Lemley: Believes in compensation. If you say adequacy is a legal conclusion, you accept undercompensation.
McKenna: If you think of real situations of lost profits, you’ll largely have a patent owner who should be getting more than what the infringer makes; that’s effectively an injunction, because it’s not worth it. If that’s available only to market participants, that fits really well with eBay.
Brett Fischmann: What counts as failure? If legal doctrine evolves over time, is it failure just because it changes?
Duffy: It’s not a failure if it provides short-term stability and reduces litigation. If that’s their goal, that will be a success. It’s a temporary compromise, like a truce. He thinks the need for change will be obvious within a few years, but maybe we can tolerate under/overinclusiveness for now.
Lemley: If he thought Bilski had given comprehensive guidance on anything, he’d agree.
Q: Is our goal to stop inventors from doing immoral research, or to prevent immoral research from gaining legitimacy? Relying on Nazi research won’t change anything, but it may grant wrongful legitimacy.
Bagley: We haven’t answered that question, and we should. US tends to want the invention out there, regardless of source.
Q by me: Crystals and mud? Isn’t this just an inevitable cycle?
Duffy: The cycling happens really fast here. Some things have been clear/stable for 200 years, like if the invention has been open for more than a year. What makes this area different from areas in which we see stability? (Carol Rose-inspired answer: considerations of equity—the bumbling good guy and the sharp operator?)
Samuelson: Destabilizing expectations in the middle of the game isn’t always bad; Duffy’s been willing to change the rules in other areas.

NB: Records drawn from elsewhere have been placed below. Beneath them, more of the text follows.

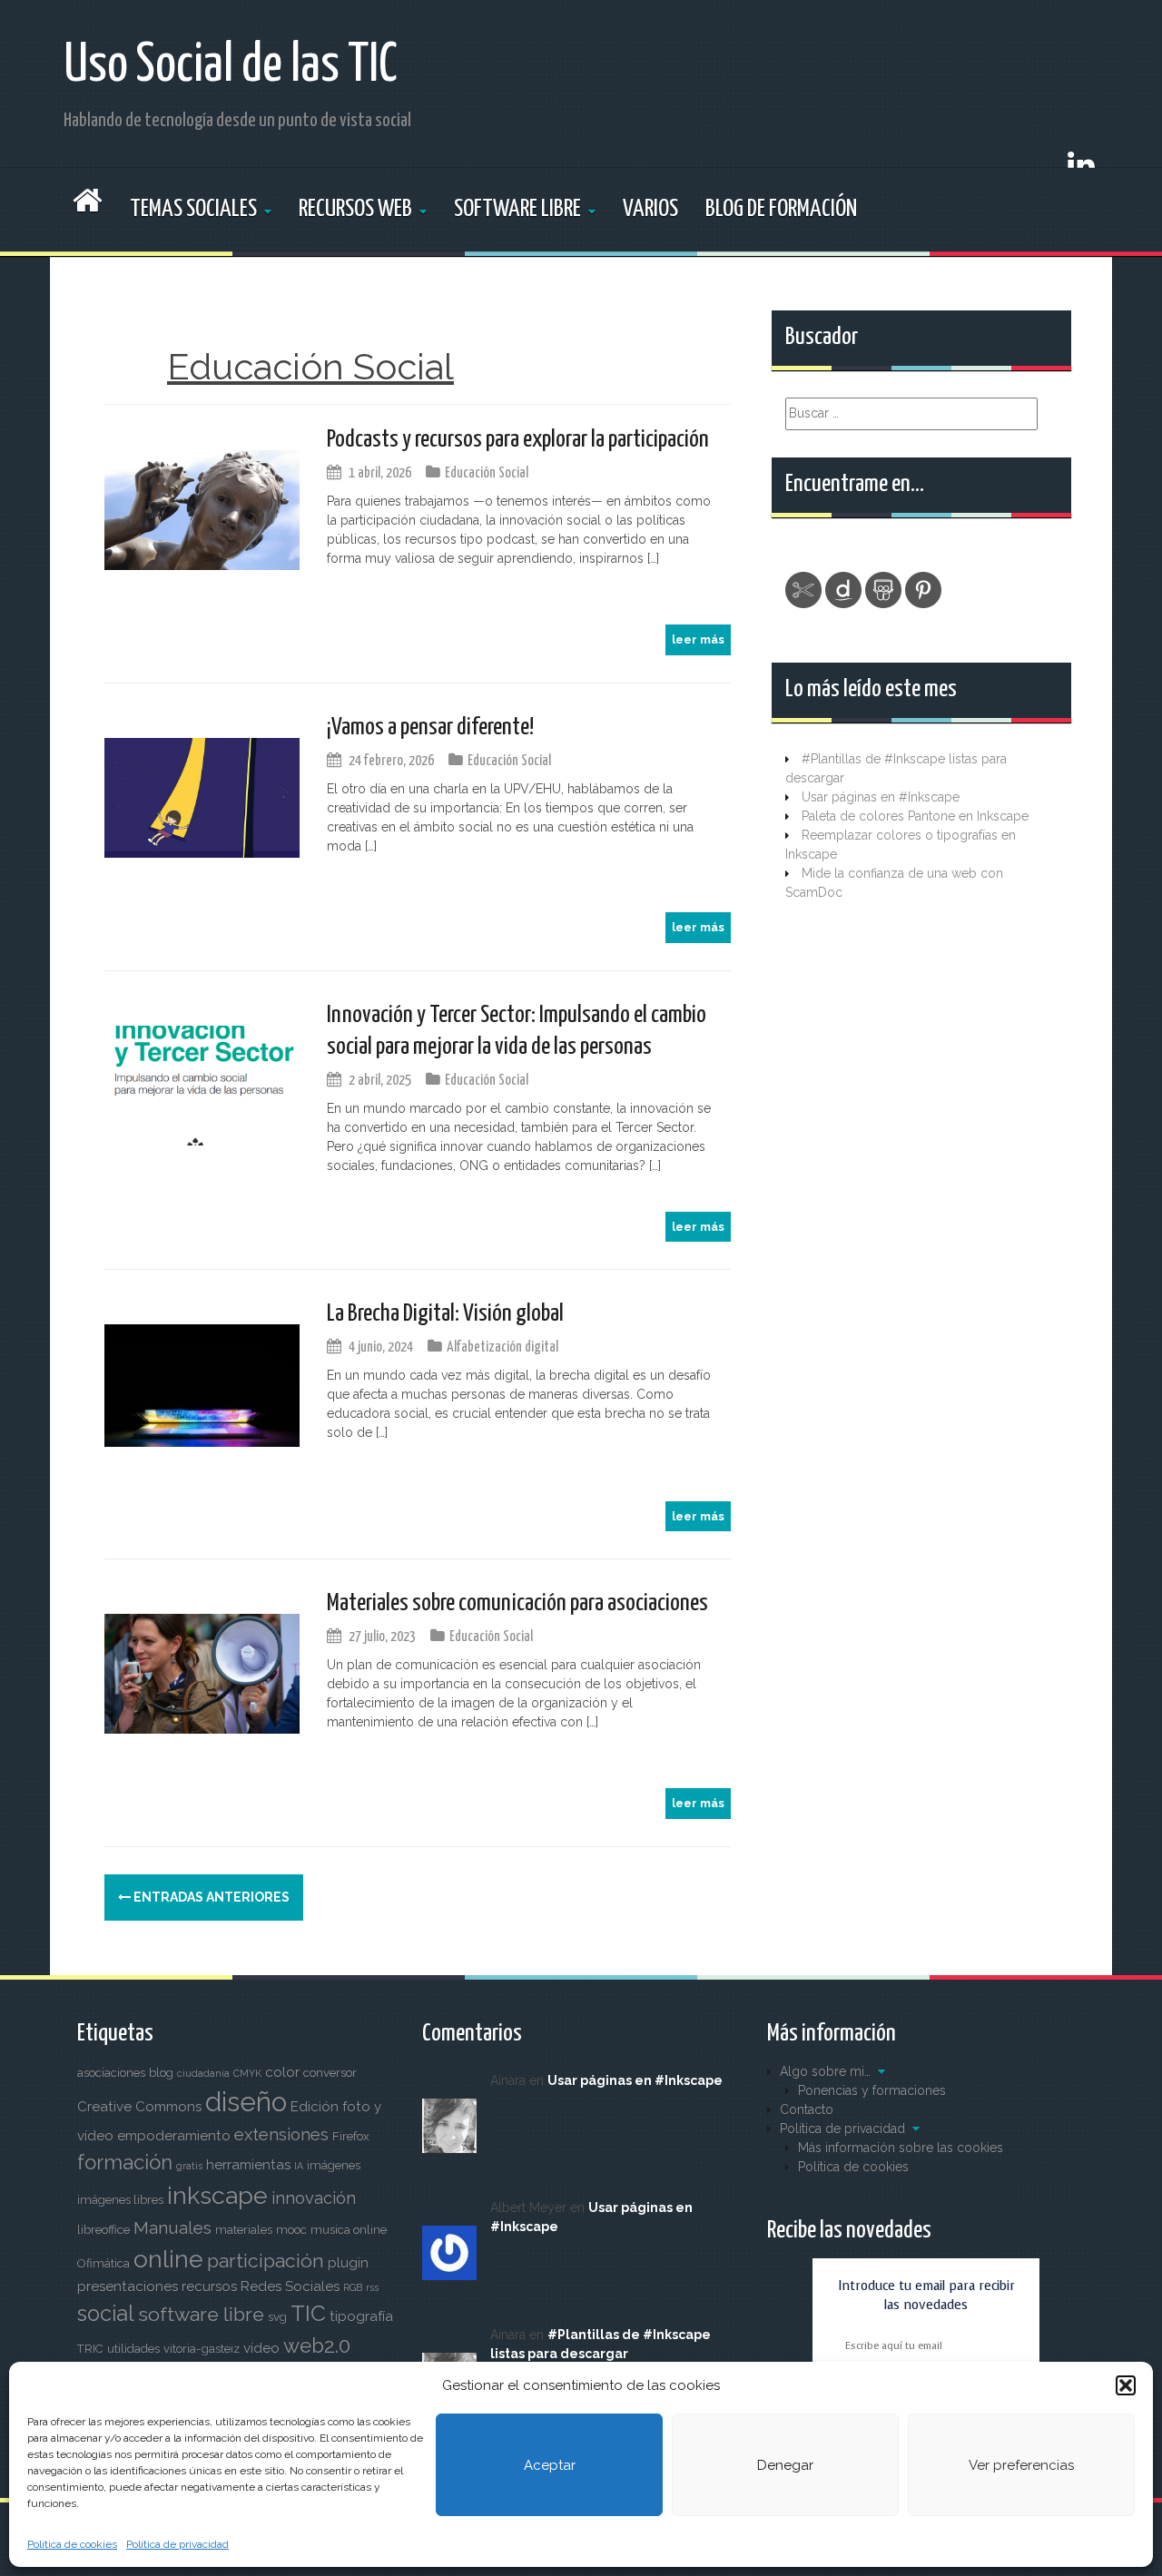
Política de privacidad (177, 2544)
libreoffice (103, 2230)
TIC (308, 2313)
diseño (246, 2102)
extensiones (281, 2134)
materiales (243, 2230)
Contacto (806, 2109)
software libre (201, 2314)
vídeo (261, 2348)
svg (277, 2317)
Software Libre (517, 209)
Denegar (785, 2465)
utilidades (133, 2348)
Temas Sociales (193, 209)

Is Duffy offering a standard for patentable subject matter, in which some things are outside patentability, or is he rejecting any limits on what can be patentable? That’s not a standard, that’s just a rule that’s very broad. Patents on a storyline?
Duffy: No. He’d exclude some stuff. We may be able to refine our intuitions about what’s patentable by looking at these specific patents.
Lemley: He’s uncomfortable with that, willing to be more hardline about allowing everything in. People’s instinctive reaction to the new is that it’s bad, so you wouldn’t have gotten software patents, biologicals, etc.—you’d exclude the things that are most innovated.
Duffy: Software patents were originally heavily restricted, but they were allowed. Eventually we began to realize this stuff was like other fields of engineering: recognition of facts on the ground, and there was no ironclad rule in the way of patentability.
It was a pleasure hearing you at the symposium today! I think the high point of your talk had to be explaining what 'slash' was to a room full of law professors and law students.